Consigne 1> Reprenez la critique du concert de "Un mec qui, sans" à "à la Bellevilloise.", en mettant "compilations" à la place de "mixtapes".

Passage choisi>
Concert

Kevin Gates

La Bellevilloise , le 14 janvier 2016
par Tariq, le 29 janvier 2016

Des marécages de la Louisiane sont sortis quelques-uns des artistes les plus brûlants et charismatiques de l'histoire du hip hop. Ici plus qu'ailleurs, le rap, la fête, la vie, la mort et l'enfermement sont intrinsèquement liés. Au point de ne former q'un tout, une culture à part entière, qu'on l'appelle bounce music, gangsta rap ou, pour citer le père spirituel de toutes ces scènes du sale sudreal nigga blues. C'est ici qu'ont émergé certains héros des temps modernes aux personnalités bigger than rap : Soulja Slim, Mystikal ou Lil Boosie. Autant dire qu'on avait des papillons dans le ventre à l'idée de voir l'un des héritiers de cette tradition, en chair et en os, ici, à Paris.

Un mec qui, sans avoir sorti un seul album officiel (jusqu'à aujourd'hui, vendredi 29 janvier 2016, avec Islah), bénéficie d'une côte d'amour assez impressionnante des deux côtés de l'Atlantique. Ses quatre dernières mixtapes ont affolé les compteurs de Datpiff et il traîne dans sa besace quelques tubes imparables ("I Don't Get Tired", "Out The Mud" ou "Really, Really"). Rendez-vous était donc pris avec Kevin Gates, le 14 janvier, à la Bellevilloise.

Quand on franchit les portes de la salle, ce n'est pas encore le champion de Bâton Rouge qui tient la foule en haleine, mais un autre emcee survolté. On ne tarde pas à l'identifier (pas difficile, il gueule son blaze toutes les 30 secondes), c'est OG Boobie Black, associé de longue date du sieur Gates et poulain de son label BWA - pour Bread Winner Association. Et le moins qu'on puisse dire, c'est que le rookie nous transporte immédiatement dans l'atmosphère d'un club poisseux de l'arrière-pays cajun. Déjà, le type est visiblement manchot de la main droite (son bras est caché sous son t-shirt), ça pose l'ambiance.

Données fournies>
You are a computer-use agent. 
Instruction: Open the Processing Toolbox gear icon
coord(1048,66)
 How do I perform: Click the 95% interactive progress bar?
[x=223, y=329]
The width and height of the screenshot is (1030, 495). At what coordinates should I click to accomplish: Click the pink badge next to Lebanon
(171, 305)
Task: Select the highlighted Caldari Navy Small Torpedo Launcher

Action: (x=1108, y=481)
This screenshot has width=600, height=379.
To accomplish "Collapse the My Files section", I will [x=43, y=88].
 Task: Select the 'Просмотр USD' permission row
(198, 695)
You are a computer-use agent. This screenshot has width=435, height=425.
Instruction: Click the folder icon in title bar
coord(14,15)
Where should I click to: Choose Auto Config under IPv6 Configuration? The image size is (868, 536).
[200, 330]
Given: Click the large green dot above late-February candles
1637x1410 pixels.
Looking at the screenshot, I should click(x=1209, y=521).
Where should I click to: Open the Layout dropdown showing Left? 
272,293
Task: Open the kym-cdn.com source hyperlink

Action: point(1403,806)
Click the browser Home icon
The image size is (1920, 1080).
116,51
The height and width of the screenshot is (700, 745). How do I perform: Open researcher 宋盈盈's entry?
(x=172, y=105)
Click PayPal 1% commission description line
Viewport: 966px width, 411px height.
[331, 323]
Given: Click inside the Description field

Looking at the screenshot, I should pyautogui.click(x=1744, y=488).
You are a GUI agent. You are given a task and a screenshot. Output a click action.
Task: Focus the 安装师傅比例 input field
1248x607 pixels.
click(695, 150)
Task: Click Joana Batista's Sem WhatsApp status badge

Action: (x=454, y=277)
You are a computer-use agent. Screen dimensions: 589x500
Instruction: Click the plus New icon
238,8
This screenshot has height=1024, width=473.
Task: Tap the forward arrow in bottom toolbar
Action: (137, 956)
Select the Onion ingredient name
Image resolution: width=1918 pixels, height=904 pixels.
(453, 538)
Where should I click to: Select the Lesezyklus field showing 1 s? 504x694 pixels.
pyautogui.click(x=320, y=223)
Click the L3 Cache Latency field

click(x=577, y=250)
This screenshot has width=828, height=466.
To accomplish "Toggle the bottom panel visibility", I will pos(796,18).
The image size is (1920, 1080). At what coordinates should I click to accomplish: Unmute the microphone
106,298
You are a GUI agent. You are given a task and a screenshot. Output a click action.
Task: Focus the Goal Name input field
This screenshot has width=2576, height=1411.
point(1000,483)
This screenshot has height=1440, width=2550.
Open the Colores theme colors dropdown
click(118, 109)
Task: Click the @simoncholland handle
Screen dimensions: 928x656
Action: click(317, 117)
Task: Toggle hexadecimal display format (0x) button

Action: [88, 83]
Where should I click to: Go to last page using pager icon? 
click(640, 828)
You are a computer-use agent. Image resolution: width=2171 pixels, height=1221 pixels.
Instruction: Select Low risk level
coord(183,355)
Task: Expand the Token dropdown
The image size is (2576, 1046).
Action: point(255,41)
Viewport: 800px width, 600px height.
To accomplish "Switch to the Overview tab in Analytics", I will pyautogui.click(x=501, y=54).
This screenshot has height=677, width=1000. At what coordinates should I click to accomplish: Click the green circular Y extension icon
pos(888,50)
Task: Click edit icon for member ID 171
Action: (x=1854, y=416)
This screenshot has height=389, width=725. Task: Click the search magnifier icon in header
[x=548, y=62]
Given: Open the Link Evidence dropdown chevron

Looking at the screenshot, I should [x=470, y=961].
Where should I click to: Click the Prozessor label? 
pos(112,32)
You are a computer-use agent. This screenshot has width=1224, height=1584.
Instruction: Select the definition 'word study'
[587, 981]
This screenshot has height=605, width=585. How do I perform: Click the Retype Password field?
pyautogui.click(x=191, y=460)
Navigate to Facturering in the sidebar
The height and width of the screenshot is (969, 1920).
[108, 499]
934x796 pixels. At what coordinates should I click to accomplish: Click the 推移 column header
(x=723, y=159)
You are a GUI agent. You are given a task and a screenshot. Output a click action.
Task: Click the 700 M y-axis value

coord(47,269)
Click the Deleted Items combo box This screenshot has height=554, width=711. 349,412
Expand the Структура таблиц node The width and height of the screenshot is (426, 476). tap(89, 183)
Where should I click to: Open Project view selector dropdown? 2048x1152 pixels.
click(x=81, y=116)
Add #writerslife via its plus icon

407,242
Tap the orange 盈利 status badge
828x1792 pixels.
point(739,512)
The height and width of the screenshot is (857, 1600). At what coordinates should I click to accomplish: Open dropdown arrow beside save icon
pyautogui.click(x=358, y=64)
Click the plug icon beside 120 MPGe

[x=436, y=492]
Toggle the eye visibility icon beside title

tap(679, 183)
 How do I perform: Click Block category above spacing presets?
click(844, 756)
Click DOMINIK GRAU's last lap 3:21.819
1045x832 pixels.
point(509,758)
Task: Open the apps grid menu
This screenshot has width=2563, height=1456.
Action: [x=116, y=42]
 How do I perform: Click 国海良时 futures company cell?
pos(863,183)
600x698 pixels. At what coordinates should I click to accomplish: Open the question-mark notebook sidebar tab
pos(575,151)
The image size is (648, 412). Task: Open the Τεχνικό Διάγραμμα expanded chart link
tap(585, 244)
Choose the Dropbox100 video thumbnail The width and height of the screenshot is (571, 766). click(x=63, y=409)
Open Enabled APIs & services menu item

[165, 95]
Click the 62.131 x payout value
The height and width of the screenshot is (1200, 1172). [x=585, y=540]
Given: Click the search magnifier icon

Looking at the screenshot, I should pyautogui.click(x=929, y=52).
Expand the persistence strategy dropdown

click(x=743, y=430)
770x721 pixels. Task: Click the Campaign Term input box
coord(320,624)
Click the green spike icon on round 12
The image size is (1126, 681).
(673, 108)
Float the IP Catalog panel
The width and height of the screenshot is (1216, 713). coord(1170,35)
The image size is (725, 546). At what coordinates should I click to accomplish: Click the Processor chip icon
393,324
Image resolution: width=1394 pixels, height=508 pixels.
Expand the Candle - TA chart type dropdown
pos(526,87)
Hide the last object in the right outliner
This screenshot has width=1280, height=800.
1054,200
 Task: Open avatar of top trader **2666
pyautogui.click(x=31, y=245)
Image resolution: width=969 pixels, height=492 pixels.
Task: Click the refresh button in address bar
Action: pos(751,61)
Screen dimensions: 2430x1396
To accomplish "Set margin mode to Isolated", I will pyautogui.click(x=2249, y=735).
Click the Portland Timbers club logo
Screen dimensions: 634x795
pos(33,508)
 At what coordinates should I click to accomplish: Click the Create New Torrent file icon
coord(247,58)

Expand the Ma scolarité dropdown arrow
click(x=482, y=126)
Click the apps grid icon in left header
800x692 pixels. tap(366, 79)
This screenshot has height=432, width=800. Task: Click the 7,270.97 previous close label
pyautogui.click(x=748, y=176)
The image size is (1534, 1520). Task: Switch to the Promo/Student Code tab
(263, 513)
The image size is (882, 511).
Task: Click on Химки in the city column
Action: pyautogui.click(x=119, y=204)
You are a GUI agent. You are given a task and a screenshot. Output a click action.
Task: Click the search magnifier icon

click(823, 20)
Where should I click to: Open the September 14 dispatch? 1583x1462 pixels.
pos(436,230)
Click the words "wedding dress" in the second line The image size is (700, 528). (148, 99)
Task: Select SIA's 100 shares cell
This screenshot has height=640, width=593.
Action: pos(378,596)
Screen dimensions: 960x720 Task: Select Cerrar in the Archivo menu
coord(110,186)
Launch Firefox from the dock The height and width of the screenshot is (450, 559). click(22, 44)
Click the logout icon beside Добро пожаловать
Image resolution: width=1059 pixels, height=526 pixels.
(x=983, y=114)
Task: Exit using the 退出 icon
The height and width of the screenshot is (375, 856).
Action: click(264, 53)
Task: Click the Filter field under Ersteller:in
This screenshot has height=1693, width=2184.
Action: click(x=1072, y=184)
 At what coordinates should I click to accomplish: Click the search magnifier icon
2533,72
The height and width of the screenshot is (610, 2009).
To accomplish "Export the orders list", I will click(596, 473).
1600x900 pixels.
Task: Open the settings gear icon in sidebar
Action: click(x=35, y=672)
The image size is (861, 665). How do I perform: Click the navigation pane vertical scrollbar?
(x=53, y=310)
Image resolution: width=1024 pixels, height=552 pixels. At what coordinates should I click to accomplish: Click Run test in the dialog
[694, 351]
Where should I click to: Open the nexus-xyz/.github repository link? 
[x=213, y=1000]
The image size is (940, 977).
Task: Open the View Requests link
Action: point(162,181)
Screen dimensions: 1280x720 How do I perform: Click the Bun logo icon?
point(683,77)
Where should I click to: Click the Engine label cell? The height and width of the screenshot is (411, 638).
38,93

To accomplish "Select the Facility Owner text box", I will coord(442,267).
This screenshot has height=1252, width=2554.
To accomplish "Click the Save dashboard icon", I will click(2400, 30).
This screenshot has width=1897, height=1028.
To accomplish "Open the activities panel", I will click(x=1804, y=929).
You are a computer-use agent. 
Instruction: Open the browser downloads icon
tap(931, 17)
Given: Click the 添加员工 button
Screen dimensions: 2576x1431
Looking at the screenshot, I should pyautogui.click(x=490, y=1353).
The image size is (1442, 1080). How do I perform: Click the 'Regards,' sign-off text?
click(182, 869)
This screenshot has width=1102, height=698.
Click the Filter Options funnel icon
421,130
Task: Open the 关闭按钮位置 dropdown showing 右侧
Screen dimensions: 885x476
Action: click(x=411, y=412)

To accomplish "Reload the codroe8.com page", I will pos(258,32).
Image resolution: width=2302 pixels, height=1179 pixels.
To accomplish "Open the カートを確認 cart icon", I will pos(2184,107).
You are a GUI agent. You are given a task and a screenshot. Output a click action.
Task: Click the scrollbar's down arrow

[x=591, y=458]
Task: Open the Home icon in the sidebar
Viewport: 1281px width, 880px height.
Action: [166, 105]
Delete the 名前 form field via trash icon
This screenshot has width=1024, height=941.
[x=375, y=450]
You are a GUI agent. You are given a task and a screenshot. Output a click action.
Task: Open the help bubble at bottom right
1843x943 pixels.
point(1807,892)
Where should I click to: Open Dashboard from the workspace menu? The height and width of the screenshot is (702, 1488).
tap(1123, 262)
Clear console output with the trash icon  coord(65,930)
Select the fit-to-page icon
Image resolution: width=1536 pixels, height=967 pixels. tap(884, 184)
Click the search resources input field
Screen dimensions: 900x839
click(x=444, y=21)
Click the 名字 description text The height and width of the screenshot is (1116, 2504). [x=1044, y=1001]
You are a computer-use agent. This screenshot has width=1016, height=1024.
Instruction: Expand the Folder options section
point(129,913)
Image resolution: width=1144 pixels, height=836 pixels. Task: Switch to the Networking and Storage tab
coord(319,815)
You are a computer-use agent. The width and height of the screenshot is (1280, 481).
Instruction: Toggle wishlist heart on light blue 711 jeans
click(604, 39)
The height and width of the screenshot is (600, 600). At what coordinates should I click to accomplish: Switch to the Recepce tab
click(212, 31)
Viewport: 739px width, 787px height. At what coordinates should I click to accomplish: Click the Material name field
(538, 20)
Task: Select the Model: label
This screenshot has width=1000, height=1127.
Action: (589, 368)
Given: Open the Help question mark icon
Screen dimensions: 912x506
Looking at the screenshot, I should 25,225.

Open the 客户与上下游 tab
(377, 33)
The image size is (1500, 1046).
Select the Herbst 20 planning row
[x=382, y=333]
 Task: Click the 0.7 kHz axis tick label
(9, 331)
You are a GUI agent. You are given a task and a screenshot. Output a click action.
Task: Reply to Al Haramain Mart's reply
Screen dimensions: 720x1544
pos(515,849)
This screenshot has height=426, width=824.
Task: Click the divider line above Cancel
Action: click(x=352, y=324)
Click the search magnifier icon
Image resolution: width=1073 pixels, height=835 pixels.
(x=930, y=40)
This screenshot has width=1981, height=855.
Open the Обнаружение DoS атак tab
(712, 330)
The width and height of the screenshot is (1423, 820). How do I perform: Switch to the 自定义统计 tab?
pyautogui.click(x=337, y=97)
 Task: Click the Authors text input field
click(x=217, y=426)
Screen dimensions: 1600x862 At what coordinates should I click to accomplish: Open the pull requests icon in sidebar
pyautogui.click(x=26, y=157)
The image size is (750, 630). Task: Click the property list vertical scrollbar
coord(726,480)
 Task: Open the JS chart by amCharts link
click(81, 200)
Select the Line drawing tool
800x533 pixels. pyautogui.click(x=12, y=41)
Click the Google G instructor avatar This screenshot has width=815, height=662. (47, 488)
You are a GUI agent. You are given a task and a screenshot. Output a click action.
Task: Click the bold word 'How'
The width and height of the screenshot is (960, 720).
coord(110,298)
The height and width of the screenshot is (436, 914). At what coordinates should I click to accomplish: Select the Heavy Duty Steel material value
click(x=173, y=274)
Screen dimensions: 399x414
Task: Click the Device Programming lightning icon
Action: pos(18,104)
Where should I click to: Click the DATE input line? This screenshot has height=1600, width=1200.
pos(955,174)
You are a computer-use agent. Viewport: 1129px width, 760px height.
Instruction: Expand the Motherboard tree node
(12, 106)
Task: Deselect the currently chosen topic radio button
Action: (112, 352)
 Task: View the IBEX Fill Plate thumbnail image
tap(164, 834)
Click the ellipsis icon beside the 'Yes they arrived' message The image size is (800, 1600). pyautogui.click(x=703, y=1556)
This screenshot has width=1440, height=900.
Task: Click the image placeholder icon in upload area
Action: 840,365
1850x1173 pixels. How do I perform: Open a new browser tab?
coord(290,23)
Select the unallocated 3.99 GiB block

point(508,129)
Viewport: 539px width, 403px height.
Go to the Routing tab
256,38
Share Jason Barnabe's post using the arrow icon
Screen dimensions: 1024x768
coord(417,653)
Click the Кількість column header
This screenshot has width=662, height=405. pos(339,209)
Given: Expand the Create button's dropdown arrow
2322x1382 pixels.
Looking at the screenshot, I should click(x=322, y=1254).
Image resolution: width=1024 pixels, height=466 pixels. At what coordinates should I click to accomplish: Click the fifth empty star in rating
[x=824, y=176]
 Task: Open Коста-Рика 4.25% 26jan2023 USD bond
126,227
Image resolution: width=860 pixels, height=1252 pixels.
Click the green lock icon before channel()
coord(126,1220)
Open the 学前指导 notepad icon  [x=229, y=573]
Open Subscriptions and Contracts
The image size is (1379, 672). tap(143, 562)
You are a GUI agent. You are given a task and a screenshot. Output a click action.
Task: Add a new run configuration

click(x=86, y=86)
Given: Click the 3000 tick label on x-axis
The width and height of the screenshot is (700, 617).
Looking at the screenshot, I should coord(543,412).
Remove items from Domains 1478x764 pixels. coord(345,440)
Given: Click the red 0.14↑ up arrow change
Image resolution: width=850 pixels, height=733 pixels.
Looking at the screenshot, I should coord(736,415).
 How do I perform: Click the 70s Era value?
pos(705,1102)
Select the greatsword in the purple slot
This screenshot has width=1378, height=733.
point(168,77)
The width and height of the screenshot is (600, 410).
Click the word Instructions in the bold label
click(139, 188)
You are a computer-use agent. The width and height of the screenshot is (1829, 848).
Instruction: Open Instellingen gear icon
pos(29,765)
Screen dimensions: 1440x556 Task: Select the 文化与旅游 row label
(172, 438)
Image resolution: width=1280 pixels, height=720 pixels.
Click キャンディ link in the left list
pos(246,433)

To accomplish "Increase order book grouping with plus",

Consigne 2> Recopiez sans rien changer les enregistrements de la ligne contenant "Image resolution: width=1394" à la ligne contenant "Launch Firefox from".

Réponse finale 1>
Un mec qui, sans avoir sorti un seul album officiel (jusqu'à aujourd'hui, vendredi 29 janvier 2016, avec Islah), bénéficie d'une côte d'amour assez impressionnante des deux côtés de l'Atlantique. Ses quatre dernières compilations ont affolé les compteurs de Datpiff et il traîne dans sa besace quelques tubes imparables ("I Don't Get Tired", "Out The Mud" ou "Really, Really"). Rendez-vous était donc pris avec Kevin Gates, le 14 janvier, à la Bellevilloise.

Réponse finale 2>
Image resolution: width=1394 pixels, height=508 pixels.
Expand the Candle - TA chart type dropdown
pos(526,87)
Hide the last object in the right outliner
This screenshot has width=1280, height=800.
1054,200
 Task: Open avatar of top trader **2666
pyautogui.click(x=31, y=245)
Image resolution: width=969 pixels, height=492 pixels.
Task: Click the refresh button in address bar
Action: pos(751,61)
Screen dimensions: 2430x1396
To accomplish "Set margin mode to Isolated", I will pyautogui.click(x=2249, y=735).
Click the Portland Timbers club logo
Screen dimensions: 634x795
pos(33,508)
 At what coordinates should I click to accomplish: Click the Create New Torrent file icon
coord(247,58)

Expand the Ma scolarité dropdown arrow
click(x=482, y=126)
Click the apps grid icon in left header
800x692 pixels. tap(366, 79)
This screenshot has height=432, width=800. Task: Click the 7,270.97 previous close label
pyautogui.click(x=748, y=176)
The image size is (1534, 1520). Task: Switch to the Promo/Student Code tab
(263, 513)
The image size is (882, 511).
Task: Click on Химки in the city column
Action: pyautogui.click(x=119, y=204)
You are a GUI agent. You are given a task and a screenshot. Output a click action.
Task: Click the search magnifier icon

click(823, 20)
Where should I click to: Open the September 14 dispatch? 1583x1462 pixels.
pos(436,230)
Click the words "wedding dress" in the second line The image size is (700, 528). (148, 99)
Task: Select SIA's 100 shares cell
This screenshot has height=640, width=593.
Action: pos(378,596)
Screen dimensions: 960x720 Task: Select Cerrar in the Archivo menu
coord(110,186)
Launch Firefox from the dock The height and width of the screenshot is (450, 559). click(22, 44)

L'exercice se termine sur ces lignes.